Citation

Background: Multiple sclerosis (MS), an inflammatory disease of the central nervous system (CNS), leads to demyelination, neuronal injury, and loss of white matter, yet still can’t be cured. Exosomes are doublelayered membrane vesicles of 30–200 nm in size, which can easily penetrate the blood–brain barrier
(BBB). Exosomes derived from umbilical cord mesenchymal stem cells exosomes (UMSC-exos) has been shown to treat experimental autoimmune encephalomyelitis (EAE) through the action of antiinflammatory and immunomodulatory, but its clinical translation has been hampered by their
inefficacious accumulation in CNS. Therefore, we developed a TAxI-peptide-chimeric UMSC-exos termed TAxI-exos for CNS-specific accumulation and curative effect in EAE. Methods: We used an EAE model in vivo, and actived T cells and BV-2 cells models in vitro. After two immunizations to establish the EAE model, UMSC-exos, TAxI-exos or DiR labeled exosomes were administered to EAE mice EAE mice for one dose (150μg) before the peak at day 15. On day 30, the mice were sacrificed to collect spinal cords, spleens, and blood for analysis of demyelination, inflammation, microglia, the proportions of T-cell subsets, and the expression of inflammatory cytokines. In vitro, for immune mechanism analyses, PBMCs and splenocytes isolated from healthy C57BL/6 mice, were
activated and incubated with 0.15mg/mL UMSC-exos or TAxI-exos.

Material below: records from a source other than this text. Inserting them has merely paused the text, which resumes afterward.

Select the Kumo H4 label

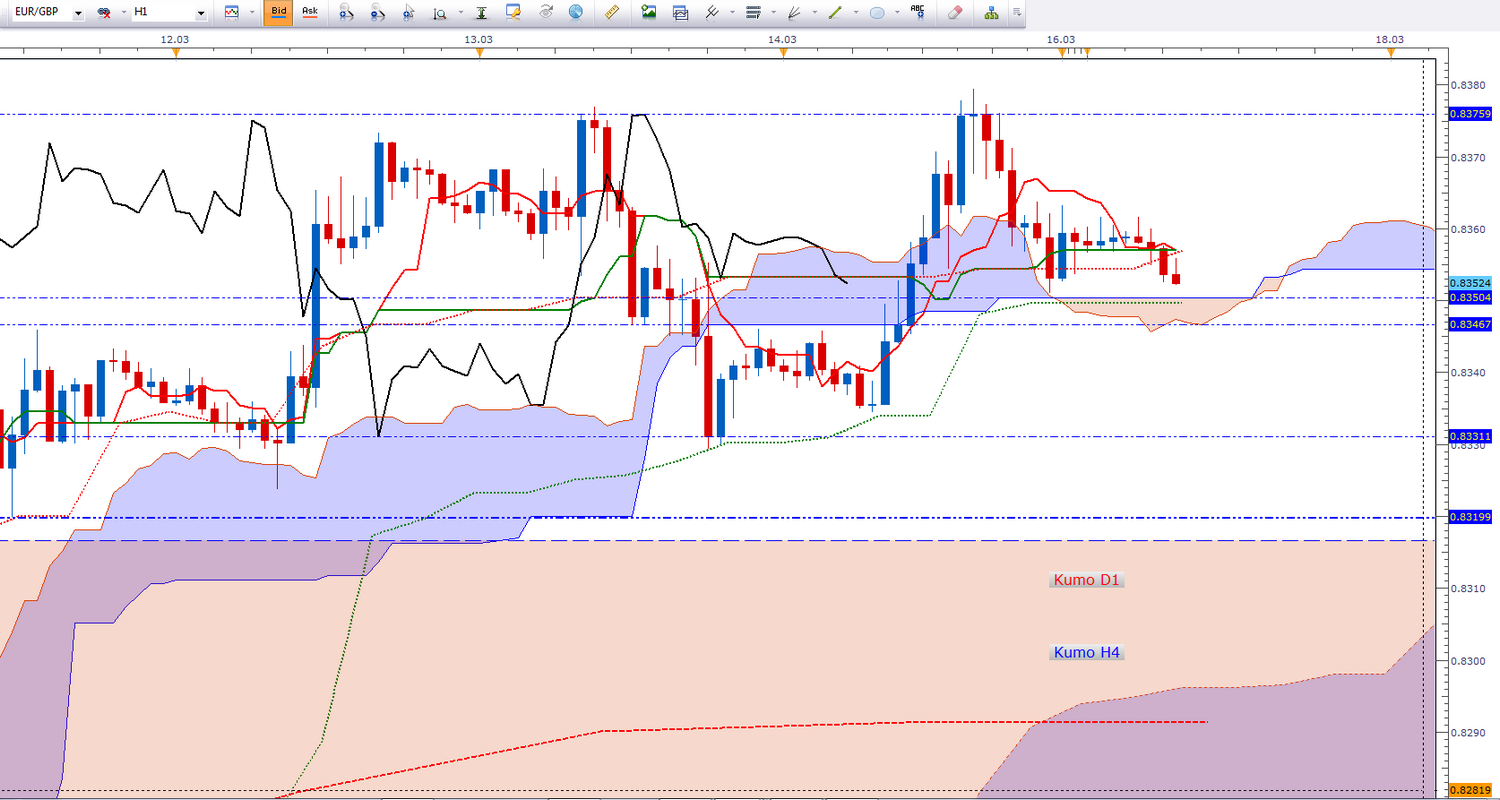(x=1087, y=652)
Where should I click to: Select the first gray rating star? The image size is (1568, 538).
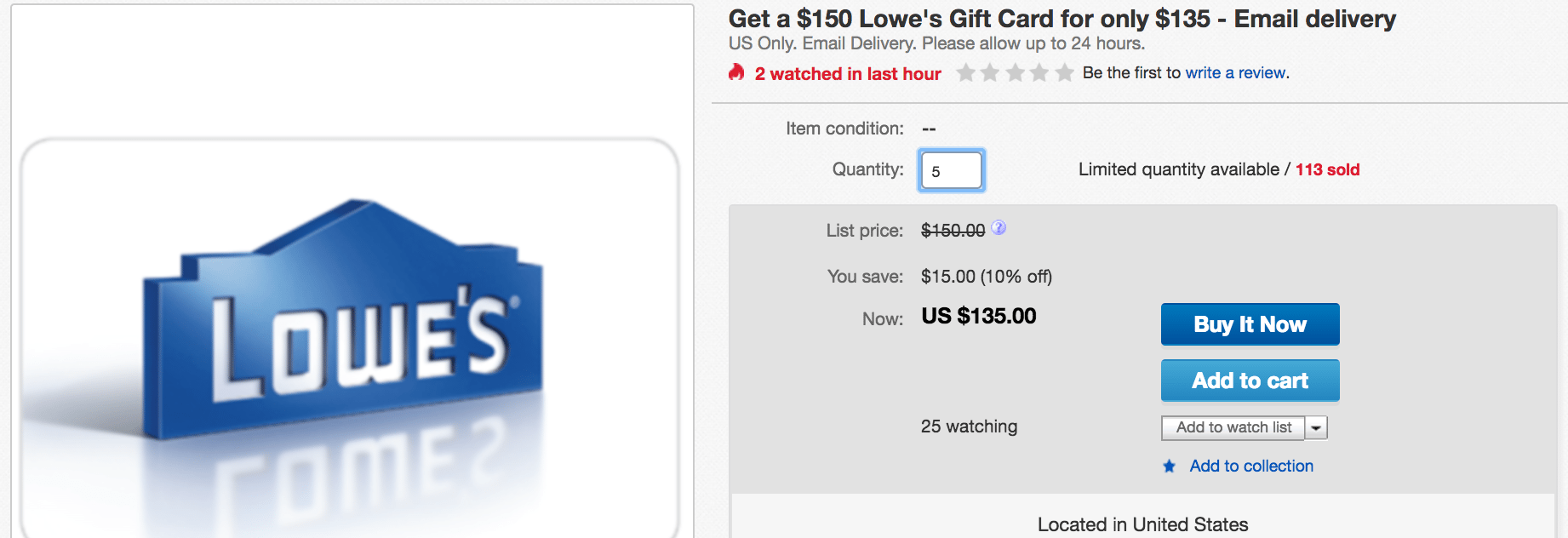pos(965,73)
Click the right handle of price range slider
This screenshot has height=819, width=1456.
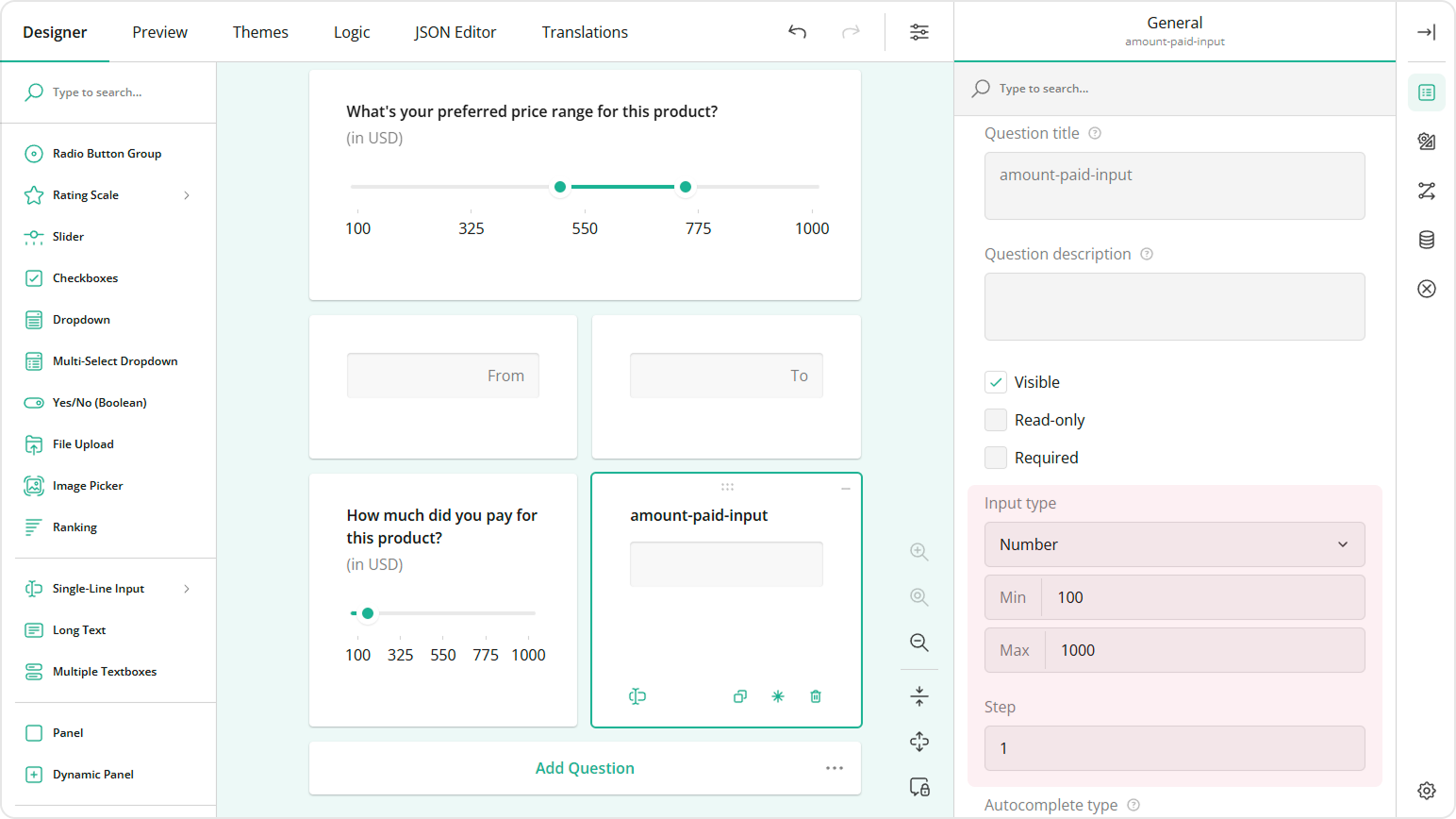click(x=686, y=187)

Activated BV-2 cells were used to explore the targeting-ability and polarization-regulating ability of UMSC-exos and TAxI-exos. Results: As expected, TAxI-exos had significant curative effects in EAE mice compared with UMSC-exos
via an enhanced targeting-ability. The treatment alleviated inflammation, facilitated microglial cell polarization from M1 to M2, reduced the proportions of T-cell subsets, increased the expression levels of IL-4, IL-10, TGF-β, and IDO-1, and decreased the levels of IL-2, IL-6, IL-17A, IFN-γ, and TNF-α.
Conclusions: TAxI-exos have a great CNS-targeting ability and suppress pathological processes in EAE mice, which have a great potential therapeutic utility for MS and other CNS diseases.